**Stated problem**.
Write each line of the rows below as a string in a single JSON list, in order, one string per line, leaving out blank lines.

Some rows

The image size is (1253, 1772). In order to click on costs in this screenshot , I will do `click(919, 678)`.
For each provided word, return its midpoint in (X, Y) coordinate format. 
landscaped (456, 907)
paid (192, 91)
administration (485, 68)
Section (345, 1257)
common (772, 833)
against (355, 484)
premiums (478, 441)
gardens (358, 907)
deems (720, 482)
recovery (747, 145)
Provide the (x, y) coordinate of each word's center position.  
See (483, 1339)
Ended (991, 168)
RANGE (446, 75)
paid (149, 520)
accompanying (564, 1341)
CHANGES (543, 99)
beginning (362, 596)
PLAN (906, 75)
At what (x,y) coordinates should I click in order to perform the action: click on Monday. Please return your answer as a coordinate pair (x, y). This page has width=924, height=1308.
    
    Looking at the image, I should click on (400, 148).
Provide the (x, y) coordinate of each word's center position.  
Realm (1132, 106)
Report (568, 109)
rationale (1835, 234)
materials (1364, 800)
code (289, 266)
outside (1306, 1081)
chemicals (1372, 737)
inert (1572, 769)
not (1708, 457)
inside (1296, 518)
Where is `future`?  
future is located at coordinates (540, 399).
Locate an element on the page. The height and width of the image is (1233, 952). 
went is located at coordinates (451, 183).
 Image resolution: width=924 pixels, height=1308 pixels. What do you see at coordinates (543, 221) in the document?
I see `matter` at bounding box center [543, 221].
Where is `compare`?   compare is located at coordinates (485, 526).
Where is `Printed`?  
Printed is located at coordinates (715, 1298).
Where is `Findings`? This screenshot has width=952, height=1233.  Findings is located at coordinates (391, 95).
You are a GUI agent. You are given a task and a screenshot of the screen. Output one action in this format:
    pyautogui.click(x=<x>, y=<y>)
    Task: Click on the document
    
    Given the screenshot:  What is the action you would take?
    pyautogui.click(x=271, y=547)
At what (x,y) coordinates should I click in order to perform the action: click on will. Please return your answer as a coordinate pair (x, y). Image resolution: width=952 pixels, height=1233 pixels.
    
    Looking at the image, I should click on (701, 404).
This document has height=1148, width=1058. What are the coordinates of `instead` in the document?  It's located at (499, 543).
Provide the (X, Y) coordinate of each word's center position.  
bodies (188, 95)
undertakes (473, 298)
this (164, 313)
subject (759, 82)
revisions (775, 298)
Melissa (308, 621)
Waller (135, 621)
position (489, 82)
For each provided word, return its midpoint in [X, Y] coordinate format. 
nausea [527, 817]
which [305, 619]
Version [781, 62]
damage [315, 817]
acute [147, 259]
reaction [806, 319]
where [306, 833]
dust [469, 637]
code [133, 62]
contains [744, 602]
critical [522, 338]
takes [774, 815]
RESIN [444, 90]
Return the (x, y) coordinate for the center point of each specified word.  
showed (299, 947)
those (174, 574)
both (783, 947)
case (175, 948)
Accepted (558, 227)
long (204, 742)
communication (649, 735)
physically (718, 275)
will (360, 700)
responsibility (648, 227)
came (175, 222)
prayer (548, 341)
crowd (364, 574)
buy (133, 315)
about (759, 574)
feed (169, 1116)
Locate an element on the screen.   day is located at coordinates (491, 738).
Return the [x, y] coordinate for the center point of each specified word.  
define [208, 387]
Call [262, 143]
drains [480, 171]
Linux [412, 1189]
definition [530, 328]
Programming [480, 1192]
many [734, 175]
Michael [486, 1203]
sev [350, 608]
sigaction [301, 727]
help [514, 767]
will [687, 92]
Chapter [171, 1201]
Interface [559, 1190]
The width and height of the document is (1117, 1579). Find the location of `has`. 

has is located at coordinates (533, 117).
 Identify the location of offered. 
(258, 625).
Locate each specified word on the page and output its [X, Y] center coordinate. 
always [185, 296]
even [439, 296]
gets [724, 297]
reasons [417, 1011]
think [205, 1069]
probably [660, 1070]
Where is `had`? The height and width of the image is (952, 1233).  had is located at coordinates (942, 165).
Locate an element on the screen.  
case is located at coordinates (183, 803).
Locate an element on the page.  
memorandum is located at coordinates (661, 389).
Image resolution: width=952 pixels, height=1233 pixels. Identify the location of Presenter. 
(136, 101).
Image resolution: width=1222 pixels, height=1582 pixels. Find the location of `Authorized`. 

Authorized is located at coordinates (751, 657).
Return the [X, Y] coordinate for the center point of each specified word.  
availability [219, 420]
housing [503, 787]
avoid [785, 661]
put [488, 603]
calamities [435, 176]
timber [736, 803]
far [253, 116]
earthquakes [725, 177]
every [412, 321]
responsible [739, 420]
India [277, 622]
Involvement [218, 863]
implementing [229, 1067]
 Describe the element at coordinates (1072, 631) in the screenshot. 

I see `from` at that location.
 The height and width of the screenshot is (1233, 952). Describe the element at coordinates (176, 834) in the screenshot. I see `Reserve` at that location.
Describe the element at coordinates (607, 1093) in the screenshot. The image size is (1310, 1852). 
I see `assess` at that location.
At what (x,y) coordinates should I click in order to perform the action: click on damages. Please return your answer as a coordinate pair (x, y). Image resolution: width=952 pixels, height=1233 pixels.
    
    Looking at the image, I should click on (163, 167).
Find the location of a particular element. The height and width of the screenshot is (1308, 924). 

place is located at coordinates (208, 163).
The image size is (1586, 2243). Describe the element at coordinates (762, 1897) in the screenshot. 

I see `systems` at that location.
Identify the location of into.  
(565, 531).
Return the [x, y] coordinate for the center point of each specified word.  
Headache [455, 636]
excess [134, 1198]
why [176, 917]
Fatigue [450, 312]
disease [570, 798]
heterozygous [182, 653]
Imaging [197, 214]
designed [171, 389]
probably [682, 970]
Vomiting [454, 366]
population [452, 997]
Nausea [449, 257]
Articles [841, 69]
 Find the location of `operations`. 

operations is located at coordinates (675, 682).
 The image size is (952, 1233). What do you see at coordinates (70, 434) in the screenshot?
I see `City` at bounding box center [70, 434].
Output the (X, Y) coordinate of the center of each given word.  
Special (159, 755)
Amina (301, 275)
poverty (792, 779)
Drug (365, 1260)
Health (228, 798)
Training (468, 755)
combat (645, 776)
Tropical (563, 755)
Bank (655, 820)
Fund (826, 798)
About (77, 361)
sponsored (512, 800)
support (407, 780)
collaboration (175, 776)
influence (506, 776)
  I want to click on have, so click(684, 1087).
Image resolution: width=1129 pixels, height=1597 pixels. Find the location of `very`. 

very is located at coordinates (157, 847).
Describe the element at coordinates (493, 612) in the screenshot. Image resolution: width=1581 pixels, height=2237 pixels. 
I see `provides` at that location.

**Written solution**.
[
  "The image size is (1253, 1772). In order to click on costs in this screenshot , I will do `click(919, 678)`.",
  "For each provided word, return its midpoint in (X, Y) coordinate format. ",
  "landscaped (456, 907)",
  "paid (192, 91)",
  "administration (485, 68)",
  "Section (345, 1257)",
  "common (772, 833)",
  "against (355, 484)",
  "premiums (478, 441)",
  "gardens (358, 907)",
  "deems (720, 482)",
  "recovery (747, 145)",
  "Provide the (x, y) coordinate of each word's center position.  ",
  "See (483, 1339)",
  "Ended (991, 168)",
  "RANGE (446, 75)",
  "paid (149, 520)",
  "accompanying (564, 1341)",
  "CHANGES (543, 99)",
  "beginning (362, 596)",
  "PLAN (906, 75)",
  "At what (x,y) coordinates should I click in order to perform the action: click on Monday. Please return your answer as a coordinate pair (x, y). This page has width=924, height=1308.",
  "    Looking at the image, I should click on (400, 148).",
  "Provide the (x, y) coordinate of each word's center position.  ",
  "Realm (1132, 106)",
  "Report (568, 109)",
  "rationale (1835, 234)",
  "materials (1364, 800)",
  "code (289, 266)",
  "outside (1306, 1081)",
  "chemicals (1372, 737)",
  "inert (1572, 769)",
  "not (1708, 457)",
  "inside (1296, 518)",
  "Where is `future`?  ",
  "future is located at coordinates (540, 399).",
  "Locate an element on the page. The height and width of the image is (1233, 952). ",
  "went is located at coordinates (451, 183).",
  " Image resolution: width=924 pixels, height=1308 pixels. What do you see at coordinates (543, 221) in the document?",
  "I see `matter` at bounding box center [543, 221].",
  "Where is `compare`?   compare is located at coordinates (485, 526).",
  "Where is `Printed`?  ",
  "Printed is located at coordinates (715, 1298).",
  "Where is `Findings`? This screenshot has width=952, height=1233.  Findings is located at coordinates (391, 95).",
  "You are a GUI agent. You are given a task and a screenshot of the screen. Output one action in this format:",
  "    pyautogui.click(x=<x>, y=<y>)",
  "    Task: Click on the document",
  "    Given the screenshot:  What is the action you would take?",
  "    pyautogui.click(x=271, y=547)",
  "At what (x,y) coordinates should I click in order to perform the action: click on will. Please return your answer as a coordinate pair (x, y). Image resolution: width=952 pixels, height=1233 pixels.",
  "    Looking at the image, I should click on (701, 404).",
  "This document has height=1148, width=1058. What are the coordinates of `instead` in the document?  It's located at (499, 543).",
  "Provide the (X, Y) coordinate of each word's center position.  ",
  "bodies (188, 95)",
  "undertakes (473, 298)",
  "this (164, 313)",
  "subject (759, 82)",
  "revisions (775, 298)",
  "Melissa (308, 621)",
  "Waller (135, 621)",
  "position (489, 82)",
  "For each provided word, return its midpoint in [X, Y] coordinate format. ",
  "nausea [527, 817]",
  "which [305, 619]",
  "Version [781, 62]",
  "damage [315, 817]",
  "acute [147, 259]",
  "reaction [806, 319]",
  "where [306, 833]",
  "dust [469, 637]",
  "code [133, 62]",
  "contains [744, 602]",
  "critical [522, 338]",
  "takes [774, 815]",
  "RESIN [444, 90]",
  "Return the (x, y) coordinate for the center point of each specified word.  ",
  "showed (299, 947)",
  "those (174, 574)",
  "both (783, 947)",
  "case (175, 948)",
  "Accepted (558, 227)",
  "long (204, 742)",
  "communication (649, 735)",
  "physically (718, 275)",
  "will (360, 700)",
  "responsibility (648, 227)",
  "came (175, 222)",
  "prayer (548, 341)",
  "crowd (364, 574)",
  "buy (133, 315)",
  "about (759, 574)",
  "feed (169, 1116)",
  "Locate an element on the screen.   day is located at coordinates (491, 738).",
  "Return the [x, y] coordinate for the center point of each specified word.  ",
  "define [208, 387]",
  "Call [262, 143]",
  "drains [480, 171]",
  "Linux [412, 1189]",
  "definition [530, 328]",
  "Programming [480, 1192]",
  "many [734, 175]",
  "Michael [486, 1203]",
  "sev [350, 608]",
  "sigaction [301, 727]",
  "help [514, 767]",
  "will [687, 92]",
  "Chapter [171, 1201]",
  "Interface [559, 1190]",
  "The width and height of the document is (1117, 1579). Find the location of `has`. ",
  "has is located at coordinates (533, 117).",
  " Identify the location of offered. ",
  "(258, 625).",
  "Locate each specified word on the page and output its [X, Y] center coordinate. ",
  "always [185, 296]",
  "even [439, 296]",
  "gets [724, 297]",
  "reasons [417, 1011]",
  "think [205, 1069]",
  "probably [660, 1070]",
  "Where is `had`? The height and width of the image is (952, 1233).  had is located at coordinates (942, 165).",
  "Locate an element on the screen.  ",
  "case is located at coordinates (183, 803).",
  "Locate an element on the page.  ",
  "memorandum is located at coordinates (661, 389).",
  "Image resolution: width=952 pixels, height=1233 pixels. Identify the location of Presenter. ",
  "(136, 101).",
  "Image resolution: width=1222 pixels, height=1582 pixels. Find the location of `Authorized`. ",
  "Authorized is located at coordinates (751, 657).",
  "Return the [X, Y] coordinate for the center point of each specified word.  ",
  "availability [219, 420]",
  "housing [503, 787]",
  "avoid [785, 661]",
  "put [488, 603]",
  "calamities [435, 176]",
  "timber [736, 803]",
  "far [253, 116]",
  "earthquakes [725, 177]",
  "every [412, 321]",
  "responsible [739, 420]",
  "India [277, 622]",
  "Involvement [218, 863]",
  "implementing [229, 1067]",
  " Describe the element at coordinates (1072, 631) in the screenshot. ",
  "I see `from` at that location.",
  " The height and width of the screenshot is (1233, 952). Describe the element at coordinates (176, 834) in the screenshot. I see `Reserve` at that location.",
  "Describe the element at coordinates (607, 1093) in the screenshot. The image size is (1310, 1852). ",
  "I see `assess` at that location.",
  "At what (x,y) coordinates should I click in order to perform the action: click on damages. Please return your answer as a coordinate pair (x, y). Image resolution: width=952 pixels, height=1233 pixels.",
  "    Looking at the image, I should click on (163, 167).",
  "Find the location of a particular element. The height and width of the screenshot is (1308, 924). ",
  "place is located at coordinates (208, 163).",
  "The image size is (1586, 2243). Describe the element at coordinates (762, 1897) in the screenshot. ",
  "I see `systems` at that location.",
  "Identify the location of into.  ",
  "(565, 531).",
  "Return the [x, y] coordinate for the center point of each specified word.  ",
  "Headache [455, 636]",
  "excess [134, 1198]",
  "why [176, 917]",
  "Fatigue [450, 312]",
  "disease [570, 798]",
  "heterozygous [182, 653]",
  "Imaging [197, 214]",
  "designed [171, 389]",
  "probably [682, 970]",
  "Vomiting [454, 366]",
  "population [452, 997]",
  "Nausea [449, 257]",
  "Articles [841, 69]",
  " Find the location of `operations`. ",
  "operations is located at coordinates (675, 682).",
  " The image size is (952, 1233). What do you see at coordinates (70, 434) in the screenshot?",
  "I see `City` at bounding box center [70, 434].",
  "Output the (X, Y) coordinate of the center of each given word.  ",
  "Special (159, 755)",
  "Amina (301, 275)",
  "poverty (792, 779)",
  "Drug (365, 1260)",
  "Health (228, 798)",
  "Training (468, 755)",
  "combat (645, 776)",
  "Tropical (563, 755)",
  "Bank (655, 820)",
  "Fund (826, 798)",
  "About (77, 361)",
  "sponsored (512, 800)",
  "support (407, 780)",
  "collaboration (175, 776)",
  "influence (506, 776)",
  "  I want to click on have, so click(684, 1087).",
  "Image resolution: width=1129 pixels, height=1597 pixels. Find the location of `very`. ",
  "very is located at coordinates (157, 847).",
  "Describe the element at coordinates (493, 612) in the screenshot. Image resolution: width=1581 pixels, height=2237 pixels. ",
  "I see `provides` at that location."
]